Published online 8 July 2005
Article |
A sequence sub-sampling algorithm increases the power to detect distant homologues
Department of Clinical Pharmacology, Bioinformatics Group, Royal College of Surgeons in Ireland 123 St Stephens Green, Dublin 2, Ireland
*To whom correspondence should be addressed. Tel: +353 1 4022790; Fax: +353 1 4022453; Email: kjohnston{at}rcsi.ie
Received January 12, 2005. Revised June 14, 2005. Accepted June 14, 2005.
Searching databases for distant homologues using alignments instead of individual sequences increases the power of detection. However, most methods assume that protein evolution proceeds in a regular fashion, with the inferred tree of sequences providing a good estimation of the evolutionary process.
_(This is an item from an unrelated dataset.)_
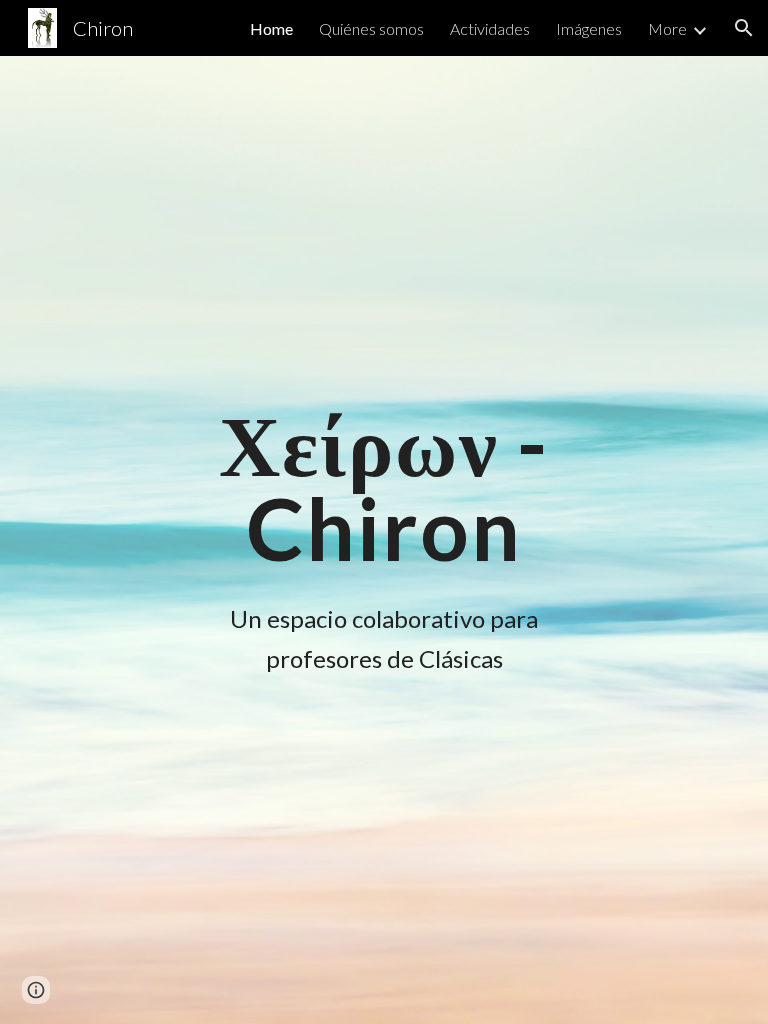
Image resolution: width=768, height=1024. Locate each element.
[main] (383, 486)
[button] (744, 28)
We investigated the combined HMMER search results from random alignment subsets (with three sequences each) drawn from the parent alignment (Rand-shuffle algorithm), using the SCOP structural classification to determine true similarities. At false-positive rates of 5%, the Rand-shuffle algorithm improved HMMER's sensitivity, with a 37.5% greater sensitivity compared with HMMER alone, when easily identified similarities (identifiable by BLAST) were excluded from consideration. An extension of the Rand-shuffle algorithm (Ali-shuffle) weighted towards more informative sequence subsets. This approach improved the performance over HMMER alone and PSI-BLAST, particularly at higher false-positive rates. The improvements in performance of these sequence sub-sampling methods may reflect lower sensitivity to alignment error and irregular evolutionary patterns. The Ali-shuffle and Rand-shuffle sequence homology search programs are available by request from the authors.